** Problem to work on **
The output should be the records themselves, given again exactly.

Extracted records:
============================================================

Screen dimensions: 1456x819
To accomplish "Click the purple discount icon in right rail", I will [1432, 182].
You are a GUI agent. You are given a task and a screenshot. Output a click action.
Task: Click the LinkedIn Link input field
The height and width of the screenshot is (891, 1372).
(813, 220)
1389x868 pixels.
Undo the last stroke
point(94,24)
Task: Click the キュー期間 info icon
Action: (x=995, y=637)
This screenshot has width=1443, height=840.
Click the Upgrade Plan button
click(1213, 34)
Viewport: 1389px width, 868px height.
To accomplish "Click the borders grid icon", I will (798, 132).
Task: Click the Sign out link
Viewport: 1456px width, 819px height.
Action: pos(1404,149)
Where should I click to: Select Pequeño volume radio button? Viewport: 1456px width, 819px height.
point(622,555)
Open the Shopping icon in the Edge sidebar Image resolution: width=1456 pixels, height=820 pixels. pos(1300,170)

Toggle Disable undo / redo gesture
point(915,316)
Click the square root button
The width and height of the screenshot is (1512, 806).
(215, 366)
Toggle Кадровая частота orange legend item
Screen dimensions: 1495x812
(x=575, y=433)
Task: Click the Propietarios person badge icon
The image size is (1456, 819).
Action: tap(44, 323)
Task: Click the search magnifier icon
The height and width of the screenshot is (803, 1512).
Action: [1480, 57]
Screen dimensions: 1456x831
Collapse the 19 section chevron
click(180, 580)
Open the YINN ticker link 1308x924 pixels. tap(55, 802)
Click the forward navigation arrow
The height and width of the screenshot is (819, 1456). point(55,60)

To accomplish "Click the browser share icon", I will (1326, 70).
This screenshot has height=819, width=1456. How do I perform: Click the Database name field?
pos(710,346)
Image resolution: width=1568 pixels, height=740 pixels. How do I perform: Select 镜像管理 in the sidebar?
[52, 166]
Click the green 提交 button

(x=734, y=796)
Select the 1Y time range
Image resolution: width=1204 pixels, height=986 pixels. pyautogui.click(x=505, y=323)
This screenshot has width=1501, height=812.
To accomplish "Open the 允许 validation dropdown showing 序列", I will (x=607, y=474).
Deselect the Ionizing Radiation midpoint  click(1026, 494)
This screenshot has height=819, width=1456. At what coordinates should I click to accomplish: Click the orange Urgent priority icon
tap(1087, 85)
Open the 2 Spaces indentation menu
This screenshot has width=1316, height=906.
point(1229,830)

============================================================

** Expected answer **
Screen dimensions: 1456x819
To accomplish "Click the purple discount icon in right rail", I will [1432, 182].
You are a GUI agent. You are given a task and a screenshot. Output a click action.
Task: Click the LinkedIn Link input field
The height and width of the screenshot is (891, 1372).
(813, 220)
1389x868 pixels.
Undo the last stroke
point(94,24)
Task: Click the キュー期間 info icon
Action: (x=995, y=637)
This screenshot has width=1443, height=840.
Click the Upgrade Plan button
click(1213, 34)
Viewport: 1389px width, 868px height.
To accomplish "Click the borders grid icon", I will (798, 132).
Task: Click the Sign out link
Viewport: 1456px width, 819px height.
Action: pos(1404,149)
Where should I click to: Select Pequeño volume radio button? Viewport: 1456px width, 819px height.
point(622,555)
Open the Shopping icon in the Edge sidebar Image resolution: width=1456 pixels, height=820 pixels. pos(1300,170)

Toggle Disable undo / redo gesture
point(915,316)
Click the square root button
The width and height of the screenshot is (1512, 806).
(215, 366)
Toggle Кадровая частота orange legend item
Screen dimensions: 1495x812
(x=575, y=433)
Task: Click the Propietarios person badge icon
The image size is (1456, 819).
Action: tap(44, 323)
Task: Click the search magnifier icon
The height and width of the screenshot is (803, 1512).
Action: [1480, 57]
Screen dimensions: 1456x831
Collapse the 19 section chevron
click(180, 580)
Open the YINN ticker link 1308x924 pixels. tap(55, 802)
Click the forward navigation arrow
The height and width of the screenshot is (819, 1456). point(55,60)

To accomplish "Click the browser share icon", I will (1326, 70).
This screenshot has height=819, width=1456. How do I perform: Click the Database name field?
pos(710,346)
Image resolution: width=1568 pixels, height=740 pixels. How do I perform: Select 镜像管理 in the sidebar?
[52, 166]
Click the green 提交 button

(x=734, y=796)
Select the 1Y time range
Image resolution: width=1204 pixels, height=986 pixels. pyautogui.click(x=505, y=323)
This screenshot has width=1501, height=812.
To accomplish "Open the 允许 validation dropdown showing 序列", I will (x=607, y=474).
Deselect the Ionizing Radiation midpoint  click(1026, 494)
This screenshot has height=819, width=1456. At what coordinates should I click to accomplish: Click the orange Urgent priority icon
tap(1087, 85)
Open the 2 Spaces indentation menu
This screenshot has width=1316, height=906.
point(1229,830)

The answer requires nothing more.